*I am not sure how many people will run AI models locally. It still seems like a...

chpatrick · 2026-06-06T13:38:21 1780753101

I think it's niche now because getting the hardware to run it is expensive and the quantized models don't work as well. If those improve then it would be a no brainer to pay one off for the hardware instead of a fortune for API calls.

dofm · 2026-06-06T14:05:37 1780754737

I am not really convinced that four bit quantisation is that bad; almost certainly six will be enough. But Google are making claims for their QAT tech in Gemma that they are surely using or testing in Gemini that it preserves nearly source model quality while reducing footprint.

The hardware for 50 tokens per second with a four bit quantisation of Gemma 4 26B or the sparse Qwen 3.6 is not really that expensive: it’s a secondhand M1 Max.

Beyond that, I agree. I think moving planning tasks to local is a now thing, not that it really has much impact on token spend. I also think many small coding tasks are fully within the grasp of the above two models.

The main issue right now is that the software landscape is rather confusing, but I reckon uncomplicated Gemma 4 26B QAT support with MTP is a few weeks away.

jqpabc123 · 2026-06-06T13:54:54 1780754094

AI vendors are attempting to offer the whole apple. And they are spending huge sums of money in the process.

But most businesses don't really care about most of the apple --- they only need their special bite out of it.

For example, doctors mainly care about medicine. Nvidia is attempting to provide the hardware needed for local, specialized models.

dofm · 2026-06-06T14:17:23 1780755443

I think it is likely to appeal to video and photo editors who want to use AI tools (the press release has a quote from Blackmagic Design, as well as from Adobe, who I think have no stomach for their own cloud AI).

But I don’t know about specialised: this could run quite large models with MoE.

dgellow · 2026-06-06T13:55:22 1780754122

Performances of local models are pretty bad compared to what AI vendors offer, token generation is just too slow to be that useful. And you need to allocate GBs of memories, something that will stay very expensive to buy for a long time.

Running local models will stay niche for a while, unless we see breakthroughs

jqpabc123 · 2026-06-06T14:01:15 1780754475

Dumb idea --- how about if we limit local models to specific domains --- medicine for example.

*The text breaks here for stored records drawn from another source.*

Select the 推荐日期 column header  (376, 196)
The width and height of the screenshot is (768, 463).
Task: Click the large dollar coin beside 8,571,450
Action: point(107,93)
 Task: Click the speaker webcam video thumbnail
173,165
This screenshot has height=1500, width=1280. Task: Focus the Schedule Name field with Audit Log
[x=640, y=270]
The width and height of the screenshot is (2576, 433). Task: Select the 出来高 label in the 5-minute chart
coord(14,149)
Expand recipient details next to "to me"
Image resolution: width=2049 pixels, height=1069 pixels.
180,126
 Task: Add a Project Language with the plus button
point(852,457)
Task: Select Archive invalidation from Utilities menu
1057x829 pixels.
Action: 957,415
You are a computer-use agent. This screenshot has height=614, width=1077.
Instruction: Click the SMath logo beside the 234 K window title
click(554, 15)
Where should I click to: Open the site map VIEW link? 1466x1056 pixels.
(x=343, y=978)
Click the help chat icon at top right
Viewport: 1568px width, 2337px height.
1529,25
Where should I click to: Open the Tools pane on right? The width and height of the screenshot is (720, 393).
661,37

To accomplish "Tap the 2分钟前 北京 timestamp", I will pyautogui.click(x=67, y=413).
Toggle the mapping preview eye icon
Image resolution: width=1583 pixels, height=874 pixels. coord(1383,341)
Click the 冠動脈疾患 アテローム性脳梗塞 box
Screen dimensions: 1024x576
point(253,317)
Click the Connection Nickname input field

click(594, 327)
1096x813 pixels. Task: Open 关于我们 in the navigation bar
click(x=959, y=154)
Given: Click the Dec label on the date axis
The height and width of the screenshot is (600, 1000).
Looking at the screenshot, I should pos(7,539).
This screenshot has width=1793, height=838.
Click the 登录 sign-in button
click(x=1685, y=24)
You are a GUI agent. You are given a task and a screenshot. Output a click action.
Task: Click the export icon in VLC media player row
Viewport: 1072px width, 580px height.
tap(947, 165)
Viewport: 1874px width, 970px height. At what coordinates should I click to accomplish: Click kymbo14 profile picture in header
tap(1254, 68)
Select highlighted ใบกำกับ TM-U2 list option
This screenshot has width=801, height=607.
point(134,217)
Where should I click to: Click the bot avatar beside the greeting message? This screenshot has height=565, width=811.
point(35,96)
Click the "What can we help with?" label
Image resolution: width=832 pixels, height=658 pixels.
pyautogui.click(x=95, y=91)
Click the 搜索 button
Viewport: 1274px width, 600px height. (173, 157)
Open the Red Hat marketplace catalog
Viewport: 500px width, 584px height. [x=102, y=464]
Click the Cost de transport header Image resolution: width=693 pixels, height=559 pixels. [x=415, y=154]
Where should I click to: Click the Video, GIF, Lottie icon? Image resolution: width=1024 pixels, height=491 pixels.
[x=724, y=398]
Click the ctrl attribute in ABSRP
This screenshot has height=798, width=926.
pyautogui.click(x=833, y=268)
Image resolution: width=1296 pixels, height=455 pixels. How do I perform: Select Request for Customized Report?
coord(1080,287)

Most doctors don't care much about engineering or accounting or software development or 10000 other things that big vendor models address.

This area is yet to be really explored. Nvidia aims to provide the hardware to do so.

CamperBob2 · 2026-06-06T17:59:50 1780768790

That's a fairly obvious idea, not dumb at all, but unfortunately it doesn't seem to pan out. Trying to specialize an LLM in one area harms its 'cognition' in all areas. For instance, if you train a coding model without all the Shakespeare and soap operas and Wikipedia and pirated Stephen King books and ancient Roman history and whatever, you end up with a worse coding model.

I'm not sure anyone really understands why.

jqpabc123 · 2026-06-07T12:27:26 1780835246

https://www.ibm.com/think/topics/domain-specific-llm

CamperBob2 · 2026-06-07T16:57:49 1780851469

The article is not backed up by reality. Why would use anything but a domain-specific LLM, if they actually worked?

The author is probably confusing RAG with pretraining. You can RAG on PubMed but you can't arrive at a competitive model by pretraining solely on it.